## Aim of the task
No pictures, nothing altered: return the data below.

## Stored dataset items
[Start of section]

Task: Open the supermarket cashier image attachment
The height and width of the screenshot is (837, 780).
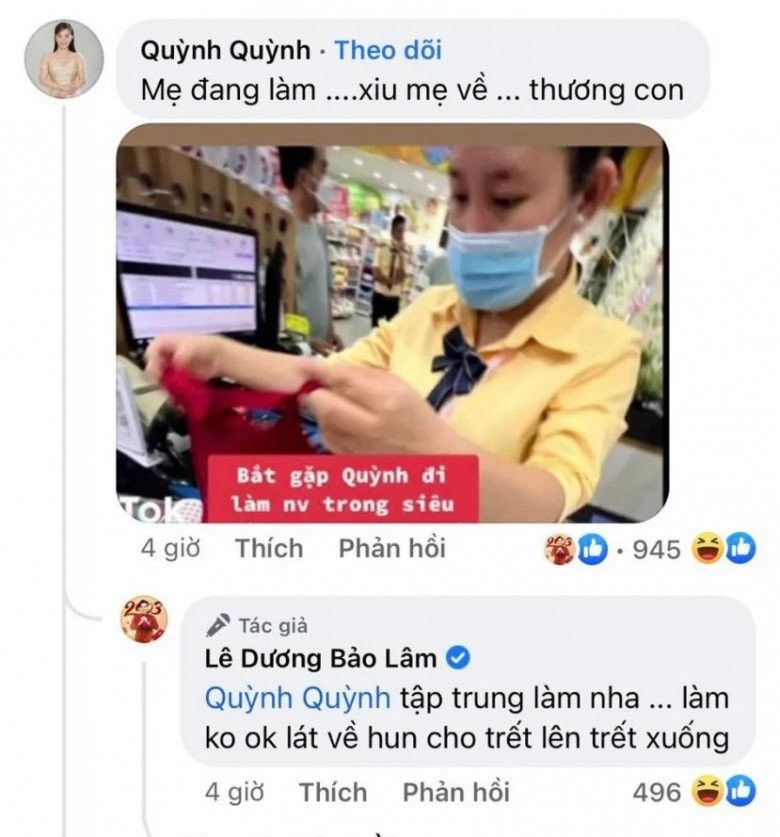Action: click(392, 323)
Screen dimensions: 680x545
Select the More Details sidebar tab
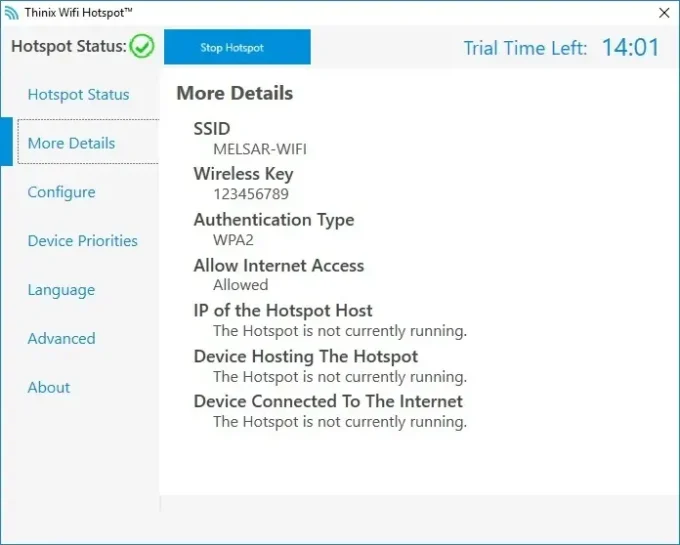tap(72, 143)
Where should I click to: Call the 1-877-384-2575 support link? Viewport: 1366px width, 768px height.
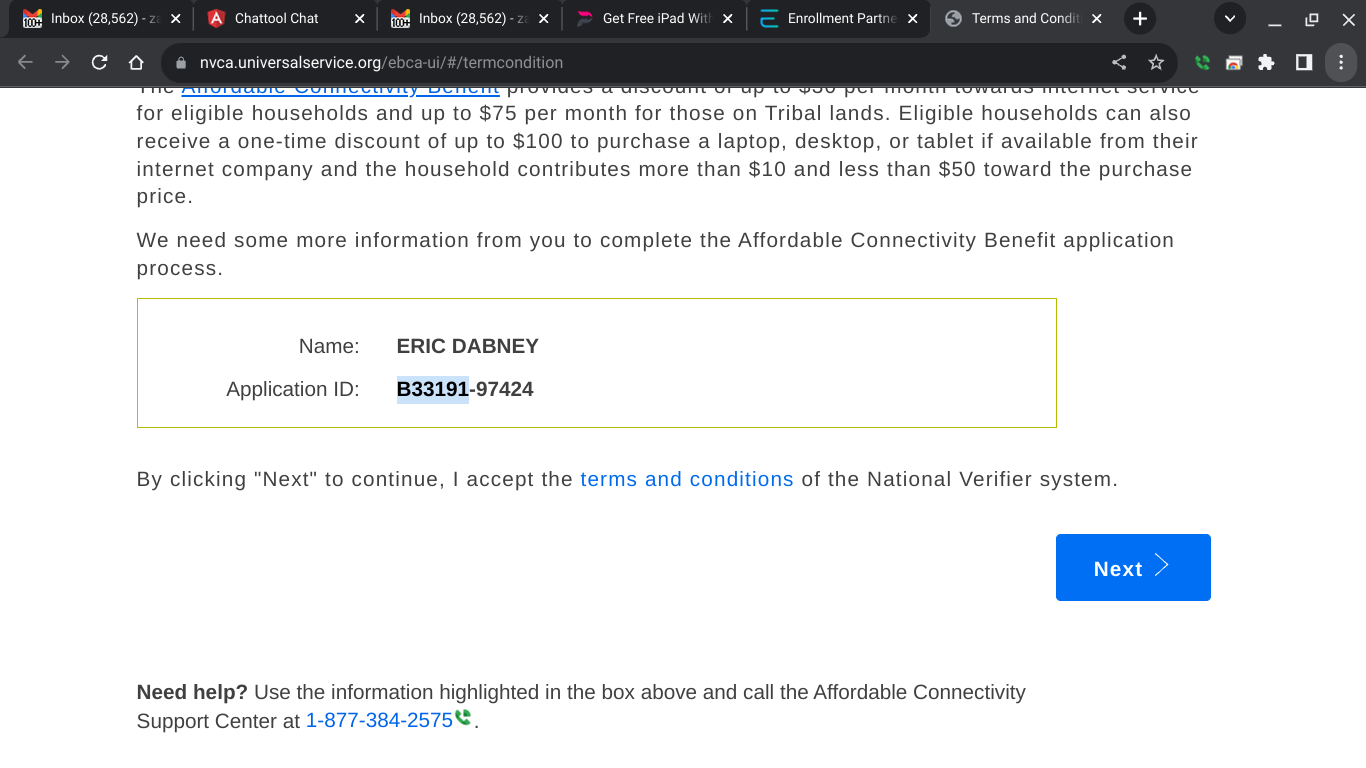pyautogui.click(x=379, y=720)
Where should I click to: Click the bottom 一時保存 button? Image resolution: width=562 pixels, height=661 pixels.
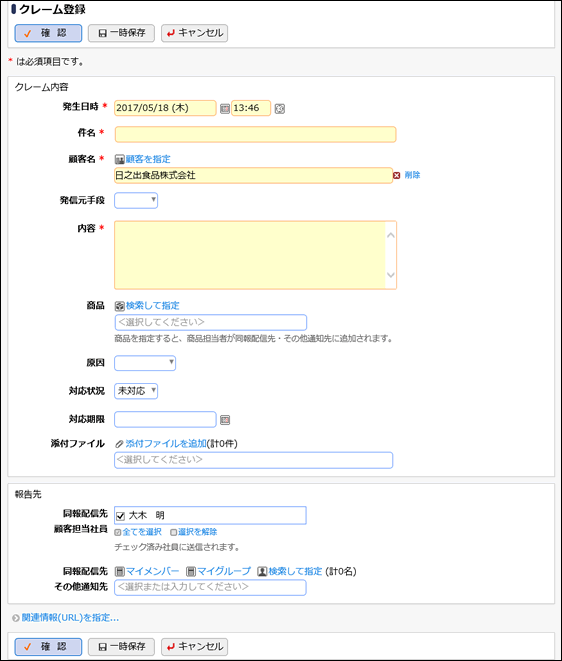pos(121,647)
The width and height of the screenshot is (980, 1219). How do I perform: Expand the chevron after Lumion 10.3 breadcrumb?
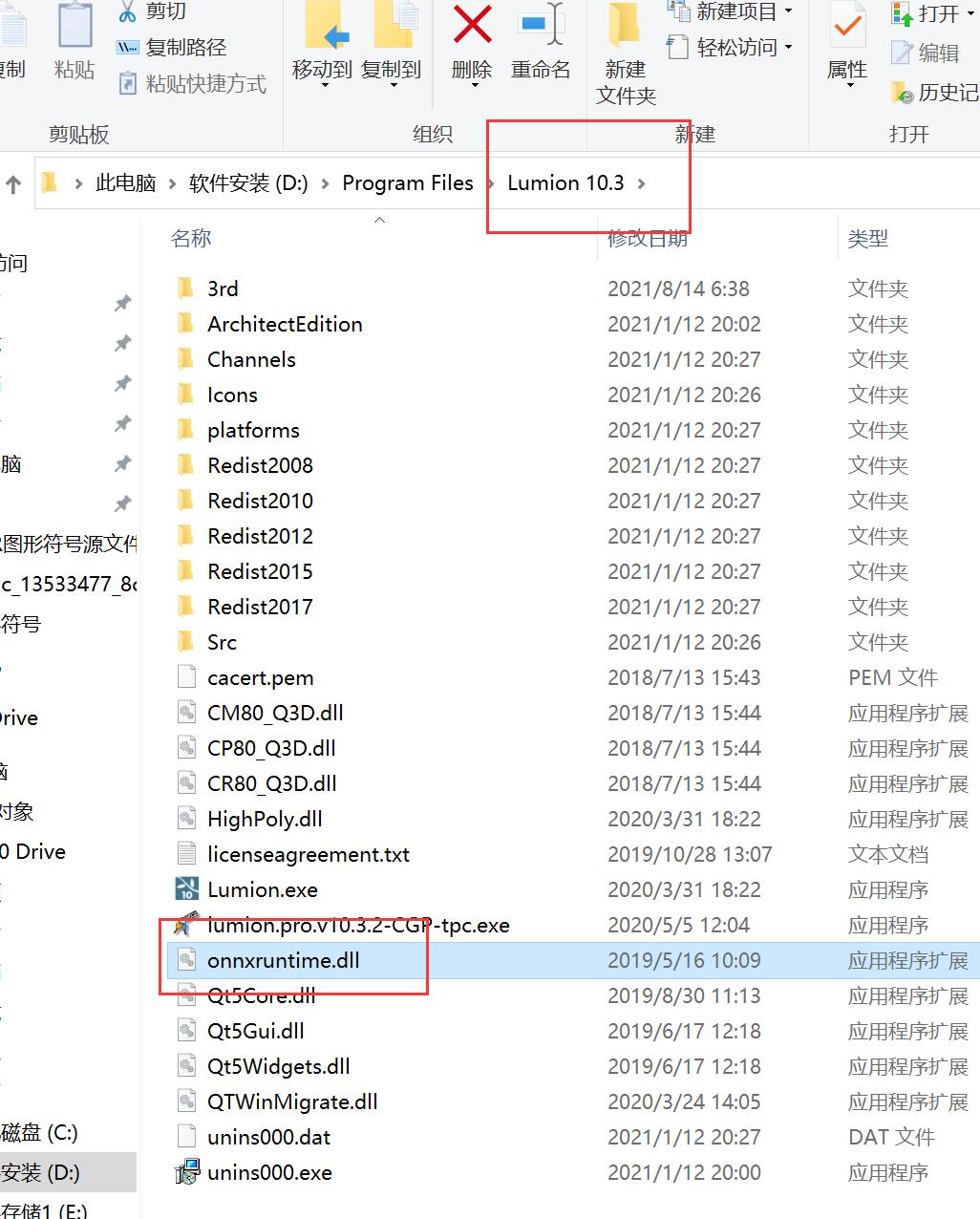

[End of section]

## Task solution
Task: Open the supermarket cashier image attachment
The height and width of the screenshot is (837, 780).
Action: click(392, 323)
Screen dimensions: 680x545
Select the More Details sidebar tab
tap(72, 143)
Where should I click to: Call the 1-877-384-2575 support link? Viewport: 1366px width, 768px height.
pyautogui.click(x=379, y=720)
Where should I click to: Click the bottom 一時保存 button? Image resolution: width=562 pixels, height=661 pixels.
pos(121,647)
The width and height of the screenshot is (980, 1219). How do I perform: Expand the chevron after Lumion 10.3 breadcrumb?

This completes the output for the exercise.